I grew up as one of the poorest families in that small village. I started Kindergarten already knowing how to read big words and also spelling them out loud. My Aunt Dianne and Uncle Monty used to give me words to spell as they milked their cows and I played nearby in the barn, “helping” them with small chores whenever I visited. I seemed to always impress them with this trick of being able to read and spell.

Entering Kindergarten, I still had this feeling of being less worthy than the other kids. I liked boys, even at that age. School picture day came around early in the year and I was all dressed up and my mom had curled my hair using bobby pins the night before, and we laughed when I said I looked like orphan Annie. I was thrilled when of the boys I already had a little crush on put me on his “like” list. He even showed me his list. The next day, however, I was erased from his “like” list, and another girl’s name was there. I was disappointed, but not surprised.

As I grew up, I was bullied a little bit in school – name-calling, harassment, and exclusion were the mainstays for me. Inside, it hurt my feelings. But I learned to accept things readily enough, and learned not to show my hurt feelings too much.

Some people in my life – who were supposed to be my protectors – failed me, too. Bullying by my own father was on the easier part of the spectrum. I learned to accept violence and, in retaliation, I would smite him by showing him I would no longer cry because of him.

I learned to accept personal violation, too, by him and by many other men who where supposed to be my role models or surrogate protectors. There were very few men that respected me enough to not touch me or ask for “favors” in that way. I wouldn’t recognize this for decades.

Throughout my high school years, I still remained the underdog. Our village was small enough to contain Kindergarten through twelfth grade in one humbly-sized building, and my 15 to 18 classmates barely changed all through those years. I accepted my lot in life; felt I deserved my status because that’s where I came from, and I became promiscuous. Trying to make it onto other kids’ “like” lists by shaming myself in so many different ways.

I worked the duration of my high school years through the school’s welfare program. During the school year, I worked as a dishwasher in the cafeteria, typed up sports rosters, and washed gym towels. For two of the summers, I worked at the school – steam-cleaning, painting, and doing other odd jobs for upkeep. Another summer, I worked with my allotted best friend at a daycare center. Her and her mom would pick me up at 5 o’clock, or thereabouts, in the morning. We worked 6 hours a day, 4 days a week – the maximum number of hours we were allowed to work under the program. I wasn’t really overweight, but I did lose some pounds that summer, and should have felt good about myself for that. Because of my non-existent self-esteem, I always saw myself as fat.

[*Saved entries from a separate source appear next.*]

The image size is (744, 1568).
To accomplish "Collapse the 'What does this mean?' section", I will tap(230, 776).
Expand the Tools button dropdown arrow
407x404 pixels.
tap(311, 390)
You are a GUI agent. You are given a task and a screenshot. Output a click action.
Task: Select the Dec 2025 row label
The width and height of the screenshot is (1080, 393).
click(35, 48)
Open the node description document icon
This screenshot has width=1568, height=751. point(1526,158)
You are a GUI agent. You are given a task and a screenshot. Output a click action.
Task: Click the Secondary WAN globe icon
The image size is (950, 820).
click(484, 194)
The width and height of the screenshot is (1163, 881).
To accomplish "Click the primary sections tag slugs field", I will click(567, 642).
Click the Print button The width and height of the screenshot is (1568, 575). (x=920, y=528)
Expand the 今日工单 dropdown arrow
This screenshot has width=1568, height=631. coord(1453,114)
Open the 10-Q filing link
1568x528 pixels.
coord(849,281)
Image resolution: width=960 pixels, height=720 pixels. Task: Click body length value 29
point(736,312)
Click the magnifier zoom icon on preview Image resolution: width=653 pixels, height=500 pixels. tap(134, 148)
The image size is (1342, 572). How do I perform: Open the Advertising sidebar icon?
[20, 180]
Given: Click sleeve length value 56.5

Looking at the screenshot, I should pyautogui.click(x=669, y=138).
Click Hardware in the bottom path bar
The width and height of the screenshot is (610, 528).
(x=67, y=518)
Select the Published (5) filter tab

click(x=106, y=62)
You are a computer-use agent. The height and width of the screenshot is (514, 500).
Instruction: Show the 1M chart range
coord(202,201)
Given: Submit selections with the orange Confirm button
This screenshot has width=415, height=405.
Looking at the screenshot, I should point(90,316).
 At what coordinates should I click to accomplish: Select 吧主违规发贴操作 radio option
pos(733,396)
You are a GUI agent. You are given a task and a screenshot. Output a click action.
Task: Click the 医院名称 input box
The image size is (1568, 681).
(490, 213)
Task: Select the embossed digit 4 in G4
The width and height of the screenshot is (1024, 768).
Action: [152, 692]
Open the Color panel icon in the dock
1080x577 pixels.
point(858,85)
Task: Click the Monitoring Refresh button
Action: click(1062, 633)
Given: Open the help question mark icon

I always – Always – wanted to be a part of what the other kids got to be a part of. Fashionable hair cuts, seasonable clothes, cheerleading, popularity, hanging out and being cool. My senior year, after I daringly left home – a further smite to my father – and moved in with various aunts and uncles for the remainder of the school year, I, somehow, got invited to hang out with two of the popular girls. I had already smoked pot a few times – with a friend from another school district who had grandparents in my village – but I’m not sure how they, the two popular girls, knew. But I found out they were secret pot-smokers on our first “outing”. We had the occasional fun times in the last few months of high school, and I was even asked to buy alcohol for a bigger group of the popular kids who were in sports – and would be kicked out if found out. Of course I scored beer on my own, because it gained me some time on their “like” list. I even took the rap when the school principal and administrator found out about that particular event and I didn’t rat anyone out.

Another one for the “like” list. Cha-ching.